The state’s actions came the same day that the American Petroleum Institute, National Petrochemical & Refiners Association, Western States Petroleum Association, and five other large trade organizations jointly challenged EPA’s finding that GHGs from new motor vehicles and engines contribute to air pollution which poses a threat to public health.

The group is focused first on significant impacts that the endangerment finding will have on stationary sources of GHGs, according to Matt Paulson, a partner in Baker Botts LLP’s Austin office who filed a petition in the DC Circuit Court of Appeals on the coalition’s behalf.

“Specifically, because the [CAA] was not designed to address a problem like global climate change but rather is intend to address local or regional pollution such as smog, EPA’s endangerment finding will open the door to what will be, as acknowledged by EPA, burdensome and wholly unworkable permitting requirements for stationary sources,” Paulson said.

Paulson emphasized that the organizations are not disputing the science behind the existence of global change itself, but believe that EPA’s record supporting its endangerment finding is inadequate. Four days earlier, when the US Chamber of Commerce announced that it filed a formal petition challenging EPA’s decision, Steven J. Law, its chief legal officer and general counsel, made a similar statement.

Tremendous burden
In comments filed with EPA in 2009, Perry noted that regulating GHGs under CAA would impose a tremendous regulatory and financial burden on farmers and ranchers, small businesses, and an energy industry that employs hundreds of thousands of Texans. Families in the state would each face an estimated additional $1,200/year in living costs under the scheme, he added.
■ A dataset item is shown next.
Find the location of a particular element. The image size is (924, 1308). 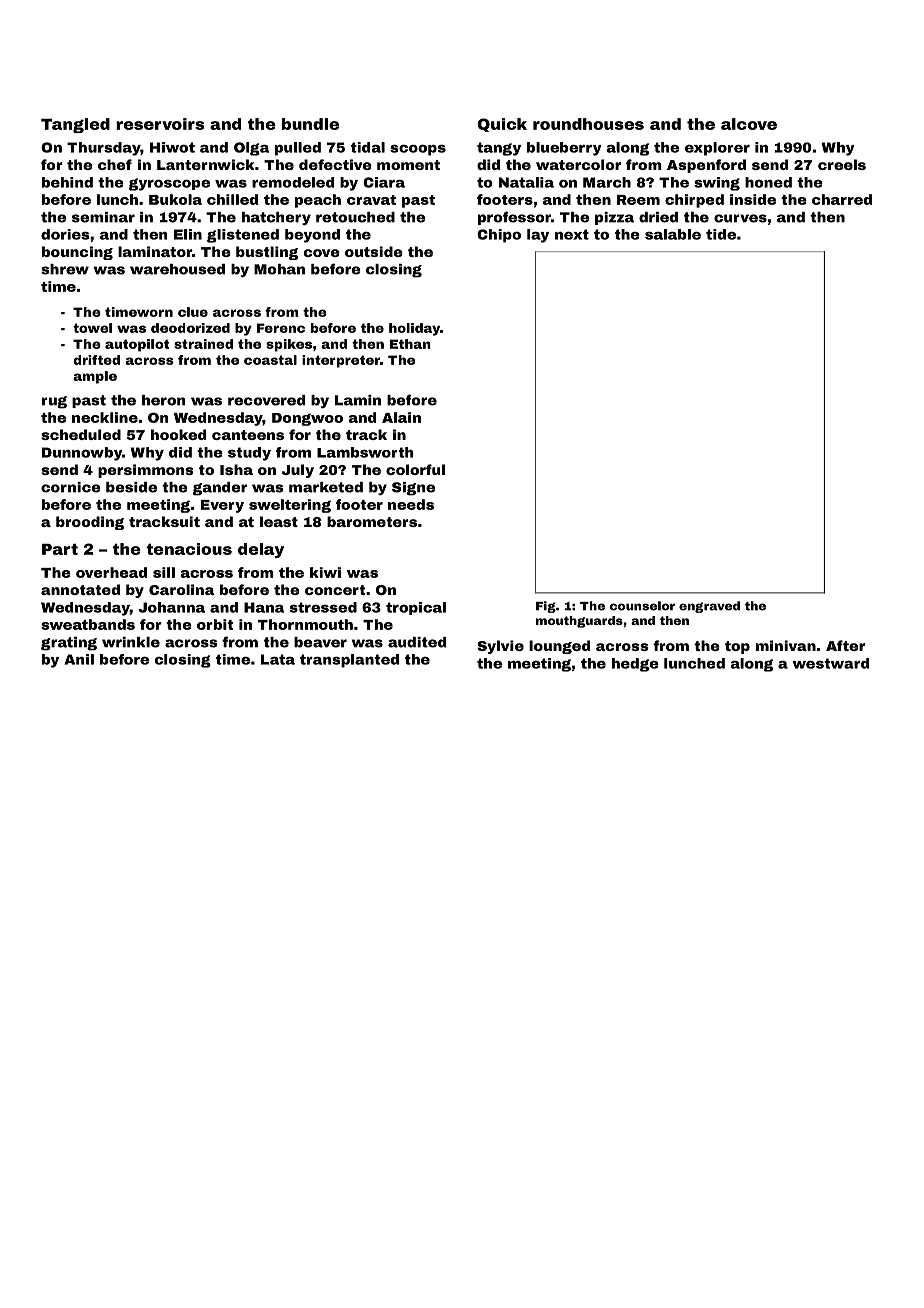

holiday is located at coordinates (414, 329).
“Around the world, Texas has a well-deserved reputation as a rich source of traditional fuels,” Perry said on Feb. 16. “Thanks to bountiful natural resources and an entrepreneurial culture, we have been providing energy for our nation and world for almost as long as there has been a Texas. As a result, we understand that those traditional energy sources are an essential part of any viable energy strategy to meet the needs of our state and nation.

“Unfortunately, the powers-that-be in Washington are anxious to usher in a ‘new era’ by tearing down the old one, using sweeping mandates and draconian punishments to force the square peg of their vision into the round hole of reality,” he continued. “In the process, they are preparing to undo decades of progress while painting hard-working entrepreneurs as self and destroying hundreds of thousands of jobs.”

Perry commented that Texas has aggressively staked its energy future on alternative and renewable technologies through incentives and innovation instead of mandates and regulations. It produces more power from wind than any other US state, and more than all but four of the world’s countries, he indicated. It also is investing heavily in solar energy, with three utility-scale projects due to begin construction soon and others being developed, he added.

Commissioner Staples noted that Texas agriculture, which accounts for $106 billion or 9.5% of the state’s gross product, would be disproportionately damaged by EPA’s proposed regulations. “As a regulatory agency, the Texas Department of Agriculture is required to impose rules based on sound science, not political science,” Staples said, adding, “Not only does state law require this, but it is also a fundamental principle by which regulators all across the US have always lived. EPA has ignored extensive research on [GHG] emissions and based this significant regulation on faulty data.”